Friday, October 21, 2011


A few hours after I post today’s blog, I’ll be driving to Columbus
for the Wizard World Mid-Ohio Comic-Con, October 22 and 23, at the
Columbus Convention Center.  But, at the moment, I’m remembering my
New York Comic Con experiences of last weekend. My notes on that
event are unorganized, but my heart is pure. 

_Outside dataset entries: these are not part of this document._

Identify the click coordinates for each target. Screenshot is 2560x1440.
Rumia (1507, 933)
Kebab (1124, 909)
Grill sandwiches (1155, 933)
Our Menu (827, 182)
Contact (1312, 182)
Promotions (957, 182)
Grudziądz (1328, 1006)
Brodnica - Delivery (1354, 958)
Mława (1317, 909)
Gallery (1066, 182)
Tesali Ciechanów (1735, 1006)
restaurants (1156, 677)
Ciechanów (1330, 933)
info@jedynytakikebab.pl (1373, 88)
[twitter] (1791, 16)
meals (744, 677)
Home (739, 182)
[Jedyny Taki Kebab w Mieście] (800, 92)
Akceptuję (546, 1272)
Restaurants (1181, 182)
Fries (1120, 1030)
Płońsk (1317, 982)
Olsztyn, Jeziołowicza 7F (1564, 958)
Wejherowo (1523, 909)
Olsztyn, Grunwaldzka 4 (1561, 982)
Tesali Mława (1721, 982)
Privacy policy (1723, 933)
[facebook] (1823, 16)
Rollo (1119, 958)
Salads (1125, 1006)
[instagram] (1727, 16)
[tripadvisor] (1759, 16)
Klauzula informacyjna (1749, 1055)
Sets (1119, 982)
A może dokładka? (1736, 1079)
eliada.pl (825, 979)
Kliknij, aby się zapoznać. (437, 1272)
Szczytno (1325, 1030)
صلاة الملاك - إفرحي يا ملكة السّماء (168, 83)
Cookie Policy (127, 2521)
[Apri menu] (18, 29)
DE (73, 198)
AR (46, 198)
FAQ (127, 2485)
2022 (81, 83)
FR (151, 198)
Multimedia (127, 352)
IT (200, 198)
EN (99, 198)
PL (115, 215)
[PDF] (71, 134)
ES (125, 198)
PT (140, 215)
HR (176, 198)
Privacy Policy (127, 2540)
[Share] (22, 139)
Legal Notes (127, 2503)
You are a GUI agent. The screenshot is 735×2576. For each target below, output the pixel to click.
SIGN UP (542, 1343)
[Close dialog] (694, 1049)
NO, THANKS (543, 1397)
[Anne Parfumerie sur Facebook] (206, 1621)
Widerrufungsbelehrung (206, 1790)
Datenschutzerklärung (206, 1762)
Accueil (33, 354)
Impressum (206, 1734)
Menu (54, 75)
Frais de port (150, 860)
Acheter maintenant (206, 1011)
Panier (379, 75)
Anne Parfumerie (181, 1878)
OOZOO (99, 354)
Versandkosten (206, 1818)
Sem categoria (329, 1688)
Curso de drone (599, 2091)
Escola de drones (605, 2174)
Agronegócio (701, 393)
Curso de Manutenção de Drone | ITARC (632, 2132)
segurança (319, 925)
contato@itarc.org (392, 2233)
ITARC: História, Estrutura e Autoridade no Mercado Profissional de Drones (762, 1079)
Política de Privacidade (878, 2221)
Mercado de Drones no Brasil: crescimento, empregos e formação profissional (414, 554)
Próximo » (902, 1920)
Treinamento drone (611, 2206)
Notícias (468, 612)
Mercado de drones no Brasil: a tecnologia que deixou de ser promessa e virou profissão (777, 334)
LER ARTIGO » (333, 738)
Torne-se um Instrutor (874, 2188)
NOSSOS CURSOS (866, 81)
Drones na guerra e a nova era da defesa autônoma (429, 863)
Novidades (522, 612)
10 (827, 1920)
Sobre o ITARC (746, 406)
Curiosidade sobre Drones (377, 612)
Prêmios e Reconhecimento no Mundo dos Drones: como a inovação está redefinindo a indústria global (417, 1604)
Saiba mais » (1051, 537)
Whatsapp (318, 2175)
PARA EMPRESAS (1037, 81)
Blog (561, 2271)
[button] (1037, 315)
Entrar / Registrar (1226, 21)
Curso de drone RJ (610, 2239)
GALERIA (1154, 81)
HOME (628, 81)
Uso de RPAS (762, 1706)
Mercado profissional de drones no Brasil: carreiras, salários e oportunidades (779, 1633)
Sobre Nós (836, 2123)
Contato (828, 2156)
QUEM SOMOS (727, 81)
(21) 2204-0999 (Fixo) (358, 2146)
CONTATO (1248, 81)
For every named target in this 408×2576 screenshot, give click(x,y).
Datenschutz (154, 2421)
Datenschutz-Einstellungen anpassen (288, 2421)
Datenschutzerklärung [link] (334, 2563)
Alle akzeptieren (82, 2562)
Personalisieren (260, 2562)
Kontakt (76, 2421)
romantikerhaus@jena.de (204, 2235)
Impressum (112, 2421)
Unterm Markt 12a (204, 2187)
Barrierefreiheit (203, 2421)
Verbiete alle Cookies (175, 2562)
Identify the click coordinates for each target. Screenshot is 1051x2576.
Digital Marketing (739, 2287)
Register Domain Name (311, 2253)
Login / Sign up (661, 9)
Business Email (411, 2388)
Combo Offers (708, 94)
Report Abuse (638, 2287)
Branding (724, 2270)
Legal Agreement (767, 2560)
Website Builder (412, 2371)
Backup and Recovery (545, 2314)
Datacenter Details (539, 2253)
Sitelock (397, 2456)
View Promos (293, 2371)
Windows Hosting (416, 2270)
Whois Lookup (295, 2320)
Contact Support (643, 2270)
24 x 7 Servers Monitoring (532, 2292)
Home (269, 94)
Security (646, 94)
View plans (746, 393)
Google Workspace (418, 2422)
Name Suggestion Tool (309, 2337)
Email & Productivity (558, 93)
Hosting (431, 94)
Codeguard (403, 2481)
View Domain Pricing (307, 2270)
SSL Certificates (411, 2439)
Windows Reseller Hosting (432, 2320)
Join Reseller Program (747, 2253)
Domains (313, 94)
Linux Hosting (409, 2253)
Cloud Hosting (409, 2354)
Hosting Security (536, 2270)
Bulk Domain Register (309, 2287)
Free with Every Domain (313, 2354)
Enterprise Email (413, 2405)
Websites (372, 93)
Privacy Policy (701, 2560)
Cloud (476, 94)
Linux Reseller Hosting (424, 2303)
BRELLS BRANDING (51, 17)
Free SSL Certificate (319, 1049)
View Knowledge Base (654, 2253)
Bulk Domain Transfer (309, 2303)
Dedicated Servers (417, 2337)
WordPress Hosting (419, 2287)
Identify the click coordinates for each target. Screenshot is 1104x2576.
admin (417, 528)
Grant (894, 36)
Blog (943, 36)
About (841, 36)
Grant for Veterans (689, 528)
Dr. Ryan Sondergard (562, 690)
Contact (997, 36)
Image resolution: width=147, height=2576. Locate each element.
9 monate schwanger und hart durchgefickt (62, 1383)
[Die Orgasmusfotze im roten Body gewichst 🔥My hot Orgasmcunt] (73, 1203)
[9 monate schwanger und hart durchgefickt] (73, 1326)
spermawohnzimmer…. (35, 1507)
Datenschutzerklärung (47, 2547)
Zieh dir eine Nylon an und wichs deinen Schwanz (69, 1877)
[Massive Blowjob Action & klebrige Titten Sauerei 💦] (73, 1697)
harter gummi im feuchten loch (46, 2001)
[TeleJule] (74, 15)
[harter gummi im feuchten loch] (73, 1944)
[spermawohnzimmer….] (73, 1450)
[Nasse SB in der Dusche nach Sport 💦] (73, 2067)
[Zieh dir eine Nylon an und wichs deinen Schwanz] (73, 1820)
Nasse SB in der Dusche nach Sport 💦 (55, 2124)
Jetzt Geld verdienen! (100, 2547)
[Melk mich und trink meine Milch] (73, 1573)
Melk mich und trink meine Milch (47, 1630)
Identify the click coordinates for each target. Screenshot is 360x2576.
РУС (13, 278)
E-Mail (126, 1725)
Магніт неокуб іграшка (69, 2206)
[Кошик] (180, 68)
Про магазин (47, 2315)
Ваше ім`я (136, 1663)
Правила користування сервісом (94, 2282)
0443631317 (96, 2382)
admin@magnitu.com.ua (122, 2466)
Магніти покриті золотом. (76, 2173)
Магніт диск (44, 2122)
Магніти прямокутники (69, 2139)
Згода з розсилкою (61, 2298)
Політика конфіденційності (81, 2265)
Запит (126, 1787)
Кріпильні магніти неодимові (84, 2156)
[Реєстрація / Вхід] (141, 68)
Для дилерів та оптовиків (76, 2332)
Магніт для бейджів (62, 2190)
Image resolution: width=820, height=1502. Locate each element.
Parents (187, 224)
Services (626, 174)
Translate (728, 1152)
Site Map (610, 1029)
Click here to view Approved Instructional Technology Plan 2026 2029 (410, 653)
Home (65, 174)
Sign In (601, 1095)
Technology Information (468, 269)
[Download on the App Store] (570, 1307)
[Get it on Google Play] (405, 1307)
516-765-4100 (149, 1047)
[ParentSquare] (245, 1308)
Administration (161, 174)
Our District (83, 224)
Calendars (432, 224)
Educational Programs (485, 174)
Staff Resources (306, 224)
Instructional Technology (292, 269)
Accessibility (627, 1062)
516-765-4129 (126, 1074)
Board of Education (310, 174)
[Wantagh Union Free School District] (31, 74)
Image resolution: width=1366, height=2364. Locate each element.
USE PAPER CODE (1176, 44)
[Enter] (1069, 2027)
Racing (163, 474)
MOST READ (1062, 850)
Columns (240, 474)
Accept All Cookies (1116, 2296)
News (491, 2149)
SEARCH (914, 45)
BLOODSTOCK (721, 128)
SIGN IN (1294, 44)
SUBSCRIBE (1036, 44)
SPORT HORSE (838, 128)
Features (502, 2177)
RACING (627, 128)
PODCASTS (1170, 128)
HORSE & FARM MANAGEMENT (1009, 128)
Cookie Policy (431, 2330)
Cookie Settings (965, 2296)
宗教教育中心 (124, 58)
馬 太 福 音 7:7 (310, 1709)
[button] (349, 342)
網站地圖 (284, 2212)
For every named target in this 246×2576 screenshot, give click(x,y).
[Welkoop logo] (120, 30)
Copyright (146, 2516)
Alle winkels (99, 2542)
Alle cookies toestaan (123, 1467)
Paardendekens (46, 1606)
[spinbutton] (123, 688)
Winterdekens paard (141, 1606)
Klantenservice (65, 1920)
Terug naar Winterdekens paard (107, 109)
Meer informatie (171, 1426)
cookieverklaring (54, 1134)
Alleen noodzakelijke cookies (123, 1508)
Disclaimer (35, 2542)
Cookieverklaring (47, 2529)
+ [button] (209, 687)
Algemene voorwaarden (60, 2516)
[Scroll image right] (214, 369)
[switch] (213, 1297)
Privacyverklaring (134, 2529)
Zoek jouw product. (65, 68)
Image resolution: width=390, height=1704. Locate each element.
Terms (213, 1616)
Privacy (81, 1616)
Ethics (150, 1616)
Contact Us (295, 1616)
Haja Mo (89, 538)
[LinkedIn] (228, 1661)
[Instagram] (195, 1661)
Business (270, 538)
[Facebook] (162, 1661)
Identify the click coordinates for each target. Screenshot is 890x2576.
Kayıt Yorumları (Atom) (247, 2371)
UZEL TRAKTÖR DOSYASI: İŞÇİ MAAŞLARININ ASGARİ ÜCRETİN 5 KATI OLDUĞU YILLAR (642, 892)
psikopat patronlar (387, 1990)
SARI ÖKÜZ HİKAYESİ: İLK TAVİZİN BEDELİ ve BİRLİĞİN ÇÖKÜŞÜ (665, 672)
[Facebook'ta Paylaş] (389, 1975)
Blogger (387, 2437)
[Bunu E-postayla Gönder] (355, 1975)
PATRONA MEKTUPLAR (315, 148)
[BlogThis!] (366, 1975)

Activate random memory cells.

Signing at the Atlas Comics booth was a blast.  While I was there,
two folks from DC Comics stopped by to talk to me.  The first just
wanted to say “hi” and the second...well, he seemed to be exploring
whether I wanted to write for DC again.  If he had actually asked,
I’d have told him “probably not, but that’s not carved in stone.”
Never say never and all.

If I could do it my way, I’d likely be interested in writing Black
Lightning again.  I created the character and I still have much to
say through him.  But, honestly, to write for DC again, I’d have to
be convinced I wouldn’t be nibbled to death by editors and be able
to write my stories and not some editor’s stories.  I’d also have
to be convinced the company wouldn’t screw me over again.  And, to
complete my impossible demands, DC would have to offer me a project
I really wanted to write with an artist I really wanted to work
with.  I don’t expect such a perfect storm to ever occur during my

Several friends and readers asked me if I were writing a sequel to
my 1000 Comic Books You Must Read.  The short answer is...not any
time soon.  There are a few other books on comics I want to write
first.  However, since I do not intend to write any more books for
Krause Publications, I need to find a new publisher or publishers
for these books.  Once I get these other books under my belt, then
I’ll start working on the sequel.  On a more positive note, I spoke
briefly with two different publishers at the convention and will be
talking more with them in the near future.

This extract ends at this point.